Start of Block

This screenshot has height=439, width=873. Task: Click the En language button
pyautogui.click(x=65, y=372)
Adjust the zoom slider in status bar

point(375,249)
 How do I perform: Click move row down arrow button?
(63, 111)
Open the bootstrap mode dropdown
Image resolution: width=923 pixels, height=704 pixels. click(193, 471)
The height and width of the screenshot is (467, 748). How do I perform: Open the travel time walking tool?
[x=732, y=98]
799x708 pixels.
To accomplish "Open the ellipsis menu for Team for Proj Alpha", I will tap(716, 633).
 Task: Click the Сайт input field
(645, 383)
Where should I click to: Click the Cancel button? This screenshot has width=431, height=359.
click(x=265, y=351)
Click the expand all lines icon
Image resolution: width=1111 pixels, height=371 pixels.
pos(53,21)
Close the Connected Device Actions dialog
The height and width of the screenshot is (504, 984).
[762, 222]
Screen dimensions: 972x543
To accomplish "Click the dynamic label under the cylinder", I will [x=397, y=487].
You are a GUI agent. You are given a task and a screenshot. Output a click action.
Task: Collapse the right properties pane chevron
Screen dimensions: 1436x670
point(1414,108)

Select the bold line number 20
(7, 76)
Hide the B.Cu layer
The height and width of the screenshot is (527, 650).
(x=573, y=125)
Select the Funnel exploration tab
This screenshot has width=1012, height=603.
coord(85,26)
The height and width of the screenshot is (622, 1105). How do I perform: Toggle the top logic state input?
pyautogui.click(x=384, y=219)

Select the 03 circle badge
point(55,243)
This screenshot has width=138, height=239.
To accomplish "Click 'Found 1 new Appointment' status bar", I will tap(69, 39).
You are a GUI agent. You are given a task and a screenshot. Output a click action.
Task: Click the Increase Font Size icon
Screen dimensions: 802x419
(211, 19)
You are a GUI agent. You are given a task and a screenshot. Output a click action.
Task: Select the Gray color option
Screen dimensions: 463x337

End of Block

### PROBLEM
Set down, exactly as they appear, the line holding "How do I perform: Click" and every line after it until the records end.

### SOLVED PROBLEM
 How do I perform: Click move row down arrow button?
(63, 111)
Open the bootstrap mode dropdown
Image resolution: width=923 pixels, height=704 pixels. click(193, 471)
The height and width of the screenshot is (467, 748). How do I perform: Open the travel time walking tool?
[x=732, y=98]
799x708 pixels.
To accomplish "Open the ellipsis menu for Team for Proj Alpha", I will tap(716, 633).
 Task: Click the Сайт input field
(645, 383)
Where should I click to: Click the Cancel button? This screenshot has width=431, height=359.
click(x=265, y=351)
Click the expand all lines icon
Image resolution: width=1111 pixels, height=371 pixels.
pos(53,21)
Close the Connected Device Actions dialog
The height and width of the screenshot is (504, 984).
[762, 222]
Screen dimensions: 972x543
To accomplish "Click the dynamic label under the cylinder", I will [x=397, y=487].
You are a GUI agent. You are given a task and a screenshot. Output a click action.
Task: Collapse the right properties pane chevron
Screen dimensions: 1436x670
point(1414,108)

Select the bold line number 20
(7, 76)
Hide the B.Cu layer
The height and width of the screenshot is (527, 650).
(x=573, y=125)
Select the Funnel exploration tab
This screenshot has width=1012, height=603.
coord(85,26)
The height and width of the screenshot is (622, 1105). How do I perform: Toggle the top logic state input?
pyautogui.click(x=384, y=219)

Select the 03 circle badge
point(55,243)
This screenshot has width=138, height=239.
To accomplish "Click 'Found 1 new Appointment' status bar", I will tap(69, 39).
You are a GUI agent. You are given a task and a screenshot. Output a click action.
Task: Click the Increase Font Size icon
Screen dimensions: 802x419
(211, 19)
You are a GUI agent. You are given a task and a screenshot. Output a click action.
Task: Select the Gray color option
Screen dimensions: 463x337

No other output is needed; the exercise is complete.